#### [BRIEF]
Copy out the records below, from the line containing "coordinates (1760, 50)." up to and including the line containing "Looking at the image, I should click on (1593, 16).", without changing anything.
========================================
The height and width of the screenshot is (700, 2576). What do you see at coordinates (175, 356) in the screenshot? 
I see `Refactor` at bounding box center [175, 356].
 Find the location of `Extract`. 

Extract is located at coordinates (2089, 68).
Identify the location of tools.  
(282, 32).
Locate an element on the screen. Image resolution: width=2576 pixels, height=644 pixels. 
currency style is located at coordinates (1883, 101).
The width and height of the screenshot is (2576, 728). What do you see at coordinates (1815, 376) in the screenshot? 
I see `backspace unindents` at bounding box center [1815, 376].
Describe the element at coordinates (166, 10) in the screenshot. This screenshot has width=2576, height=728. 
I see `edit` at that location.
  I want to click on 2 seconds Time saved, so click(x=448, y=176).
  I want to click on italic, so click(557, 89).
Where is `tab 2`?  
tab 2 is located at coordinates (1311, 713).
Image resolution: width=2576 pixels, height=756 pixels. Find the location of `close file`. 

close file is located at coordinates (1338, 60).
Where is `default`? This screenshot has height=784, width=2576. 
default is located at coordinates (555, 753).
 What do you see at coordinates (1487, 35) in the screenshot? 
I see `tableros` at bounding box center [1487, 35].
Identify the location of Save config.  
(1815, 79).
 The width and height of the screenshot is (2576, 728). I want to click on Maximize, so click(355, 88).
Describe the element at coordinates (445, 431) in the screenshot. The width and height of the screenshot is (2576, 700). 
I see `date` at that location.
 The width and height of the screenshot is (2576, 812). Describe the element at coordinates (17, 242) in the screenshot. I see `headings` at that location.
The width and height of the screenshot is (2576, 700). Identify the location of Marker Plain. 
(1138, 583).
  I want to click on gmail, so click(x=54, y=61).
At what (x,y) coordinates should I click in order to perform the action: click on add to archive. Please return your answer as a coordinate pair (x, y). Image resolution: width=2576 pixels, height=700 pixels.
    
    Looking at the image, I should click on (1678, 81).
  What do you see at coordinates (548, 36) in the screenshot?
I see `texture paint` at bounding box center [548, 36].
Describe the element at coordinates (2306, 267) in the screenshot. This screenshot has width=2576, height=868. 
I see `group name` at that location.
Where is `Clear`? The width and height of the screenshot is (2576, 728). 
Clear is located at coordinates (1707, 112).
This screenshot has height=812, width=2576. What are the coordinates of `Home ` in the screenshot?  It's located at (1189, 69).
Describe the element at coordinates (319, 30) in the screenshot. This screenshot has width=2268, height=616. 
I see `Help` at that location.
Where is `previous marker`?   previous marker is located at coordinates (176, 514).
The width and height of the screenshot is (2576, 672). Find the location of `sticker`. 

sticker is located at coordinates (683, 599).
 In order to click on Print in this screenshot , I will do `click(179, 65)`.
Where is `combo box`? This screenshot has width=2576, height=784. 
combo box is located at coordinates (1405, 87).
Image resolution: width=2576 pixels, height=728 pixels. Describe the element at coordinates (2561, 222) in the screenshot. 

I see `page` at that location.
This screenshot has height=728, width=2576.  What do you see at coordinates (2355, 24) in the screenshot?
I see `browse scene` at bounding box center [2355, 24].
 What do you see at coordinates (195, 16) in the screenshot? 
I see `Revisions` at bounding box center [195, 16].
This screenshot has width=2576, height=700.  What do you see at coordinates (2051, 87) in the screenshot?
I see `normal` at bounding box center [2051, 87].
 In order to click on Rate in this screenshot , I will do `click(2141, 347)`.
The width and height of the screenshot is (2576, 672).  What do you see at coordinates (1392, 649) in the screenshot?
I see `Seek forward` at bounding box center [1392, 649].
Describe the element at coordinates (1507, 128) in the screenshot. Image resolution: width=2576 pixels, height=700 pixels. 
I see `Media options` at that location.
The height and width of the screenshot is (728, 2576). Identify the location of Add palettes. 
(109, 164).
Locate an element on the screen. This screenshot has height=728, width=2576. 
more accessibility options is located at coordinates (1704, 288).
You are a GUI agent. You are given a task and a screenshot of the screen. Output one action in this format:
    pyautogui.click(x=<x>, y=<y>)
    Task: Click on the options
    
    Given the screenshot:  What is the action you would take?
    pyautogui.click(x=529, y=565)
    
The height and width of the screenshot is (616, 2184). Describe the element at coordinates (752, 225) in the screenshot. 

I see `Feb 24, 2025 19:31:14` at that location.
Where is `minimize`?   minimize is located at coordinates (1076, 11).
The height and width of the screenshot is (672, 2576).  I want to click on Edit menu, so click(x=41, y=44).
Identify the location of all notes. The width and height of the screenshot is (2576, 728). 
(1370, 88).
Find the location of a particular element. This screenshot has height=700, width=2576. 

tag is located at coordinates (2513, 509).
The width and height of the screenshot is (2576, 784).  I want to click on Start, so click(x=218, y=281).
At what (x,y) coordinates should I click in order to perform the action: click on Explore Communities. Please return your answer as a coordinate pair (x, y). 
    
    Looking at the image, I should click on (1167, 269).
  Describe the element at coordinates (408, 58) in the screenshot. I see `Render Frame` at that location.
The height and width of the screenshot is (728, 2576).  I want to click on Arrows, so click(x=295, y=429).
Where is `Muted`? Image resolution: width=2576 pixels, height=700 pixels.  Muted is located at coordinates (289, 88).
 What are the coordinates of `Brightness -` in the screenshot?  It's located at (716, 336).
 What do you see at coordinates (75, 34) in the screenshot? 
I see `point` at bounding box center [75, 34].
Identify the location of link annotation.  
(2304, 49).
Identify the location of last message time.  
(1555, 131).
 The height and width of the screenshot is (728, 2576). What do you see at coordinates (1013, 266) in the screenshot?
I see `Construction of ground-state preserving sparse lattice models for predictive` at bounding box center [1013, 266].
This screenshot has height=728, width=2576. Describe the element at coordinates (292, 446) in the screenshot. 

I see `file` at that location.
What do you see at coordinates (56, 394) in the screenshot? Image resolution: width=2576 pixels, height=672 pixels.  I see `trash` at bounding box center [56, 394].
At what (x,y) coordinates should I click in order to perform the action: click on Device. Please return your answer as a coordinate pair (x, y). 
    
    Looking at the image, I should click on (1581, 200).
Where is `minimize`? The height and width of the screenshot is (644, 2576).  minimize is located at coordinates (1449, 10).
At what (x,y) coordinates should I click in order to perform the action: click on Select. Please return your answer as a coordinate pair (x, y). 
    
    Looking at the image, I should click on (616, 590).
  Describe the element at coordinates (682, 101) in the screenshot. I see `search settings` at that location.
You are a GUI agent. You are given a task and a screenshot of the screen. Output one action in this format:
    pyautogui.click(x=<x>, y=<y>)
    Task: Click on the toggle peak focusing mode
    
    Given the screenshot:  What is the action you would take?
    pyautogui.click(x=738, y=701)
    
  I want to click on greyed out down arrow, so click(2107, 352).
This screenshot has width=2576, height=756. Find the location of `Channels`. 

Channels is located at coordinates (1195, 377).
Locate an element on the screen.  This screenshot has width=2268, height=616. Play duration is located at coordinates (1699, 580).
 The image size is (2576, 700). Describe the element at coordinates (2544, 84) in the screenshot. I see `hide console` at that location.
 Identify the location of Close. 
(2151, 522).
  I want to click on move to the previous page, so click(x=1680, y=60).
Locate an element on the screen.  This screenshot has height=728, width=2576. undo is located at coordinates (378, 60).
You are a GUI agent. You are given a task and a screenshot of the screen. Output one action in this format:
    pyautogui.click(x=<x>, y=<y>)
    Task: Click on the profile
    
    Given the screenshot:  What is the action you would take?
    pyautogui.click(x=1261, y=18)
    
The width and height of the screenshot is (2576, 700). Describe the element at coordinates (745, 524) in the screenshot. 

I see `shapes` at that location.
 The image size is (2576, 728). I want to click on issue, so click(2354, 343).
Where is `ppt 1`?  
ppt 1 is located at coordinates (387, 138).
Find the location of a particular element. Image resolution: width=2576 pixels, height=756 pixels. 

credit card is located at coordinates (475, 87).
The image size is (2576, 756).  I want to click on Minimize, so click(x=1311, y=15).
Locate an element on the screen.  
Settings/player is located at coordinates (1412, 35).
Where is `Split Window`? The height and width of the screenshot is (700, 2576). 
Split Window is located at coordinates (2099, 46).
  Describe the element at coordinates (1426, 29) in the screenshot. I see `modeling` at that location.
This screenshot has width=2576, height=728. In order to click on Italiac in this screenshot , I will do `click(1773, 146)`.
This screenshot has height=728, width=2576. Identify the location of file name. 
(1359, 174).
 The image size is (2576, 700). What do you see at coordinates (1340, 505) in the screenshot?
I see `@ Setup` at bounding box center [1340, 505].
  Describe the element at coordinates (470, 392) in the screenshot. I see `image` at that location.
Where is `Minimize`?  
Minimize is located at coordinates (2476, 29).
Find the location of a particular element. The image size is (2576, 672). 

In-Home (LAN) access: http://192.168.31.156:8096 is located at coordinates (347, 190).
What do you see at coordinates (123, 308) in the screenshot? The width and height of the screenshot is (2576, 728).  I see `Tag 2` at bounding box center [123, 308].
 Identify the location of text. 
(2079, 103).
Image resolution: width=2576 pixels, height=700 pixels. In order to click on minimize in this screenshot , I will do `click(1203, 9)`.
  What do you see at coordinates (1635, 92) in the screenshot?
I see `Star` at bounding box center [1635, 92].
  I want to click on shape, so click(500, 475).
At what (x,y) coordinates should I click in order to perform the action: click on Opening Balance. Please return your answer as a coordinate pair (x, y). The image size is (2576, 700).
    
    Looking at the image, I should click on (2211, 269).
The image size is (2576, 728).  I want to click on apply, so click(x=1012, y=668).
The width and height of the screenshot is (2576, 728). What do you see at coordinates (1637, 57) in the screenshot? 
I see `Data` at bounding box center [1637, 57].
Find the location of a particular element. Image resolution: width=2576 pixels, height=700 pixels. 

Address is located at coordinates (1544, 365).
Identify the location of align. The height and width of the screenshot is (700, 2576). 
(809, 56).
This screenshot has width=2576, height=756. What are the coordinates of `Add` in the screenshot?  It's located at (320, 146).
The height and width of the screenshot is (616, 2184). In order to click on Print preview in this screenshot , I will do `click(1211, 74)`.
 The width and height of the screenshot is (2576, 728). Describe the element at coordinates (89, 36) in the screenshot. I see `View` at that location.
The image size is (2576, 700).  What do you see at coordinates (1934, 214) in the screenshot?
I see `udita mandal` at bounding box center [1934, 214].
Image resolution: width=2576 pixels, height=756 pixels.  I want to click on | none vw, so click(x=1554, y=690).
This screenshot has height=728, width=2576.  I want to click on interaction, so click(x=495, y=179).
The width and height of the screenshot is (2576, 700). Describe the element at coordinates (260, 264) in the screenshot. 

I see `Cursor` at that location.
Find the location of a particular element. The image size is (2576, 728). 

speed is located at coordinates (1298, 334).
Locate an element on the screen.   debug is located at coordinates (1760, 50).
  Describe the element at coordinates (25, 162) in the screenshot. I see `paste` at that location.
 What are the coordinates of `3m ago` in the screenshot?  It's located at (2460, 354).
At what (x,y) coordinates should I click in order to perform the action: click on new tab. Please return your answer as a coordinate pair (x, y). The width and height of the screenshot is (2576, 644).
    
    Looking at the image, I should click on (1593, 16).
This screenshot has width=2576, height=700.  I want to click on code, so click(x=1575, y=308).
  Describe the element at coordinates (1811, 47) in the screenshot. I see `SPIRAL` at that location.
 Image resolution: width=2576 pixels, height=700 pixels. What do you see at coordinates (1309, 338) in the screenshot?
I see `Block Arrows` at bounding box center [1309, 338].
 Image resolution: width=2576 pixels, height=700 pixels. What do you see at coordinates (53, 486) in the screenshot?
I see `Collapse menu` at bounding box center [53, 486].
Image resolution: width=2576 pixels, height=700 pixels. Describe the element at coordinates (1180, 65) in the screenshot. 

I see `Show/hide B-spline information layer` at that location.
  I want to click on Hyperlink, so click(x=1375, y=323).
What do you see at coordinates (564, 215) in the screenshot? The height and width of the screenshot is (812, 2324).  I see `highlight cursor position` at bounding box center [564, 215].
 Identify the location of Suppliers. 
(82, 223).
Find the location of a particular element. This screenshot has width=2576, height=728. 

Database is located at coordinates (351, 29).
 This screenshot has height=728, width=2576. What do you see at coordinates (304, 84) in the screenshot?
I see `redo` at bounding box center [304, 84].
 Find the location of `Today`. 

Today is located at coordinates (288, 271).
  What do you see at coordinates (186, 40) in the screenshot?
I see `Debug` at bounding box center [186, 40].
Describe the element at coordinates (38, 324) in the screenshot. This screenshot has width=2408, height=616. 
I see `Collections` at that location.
========================================
#### [SOLUTION TO THIS TASK]
Locate an element on the screen.   debug is located at coordinates (1760, 50).
  Describe the element at coordinates (25, 162) in the screenshot. I see `paste` at that location.
 What are the coordinates of `3m ago` in the screenshot?  It's located at (2460, 354).
At what (x,y) coordinates should I click in order to perform the action: click on new tab. Please return your answer as a coordinate pair (x, y). The width and height of the screenshot is (2576, 644).
    
    Looking at the image, I should click on (1593, 16).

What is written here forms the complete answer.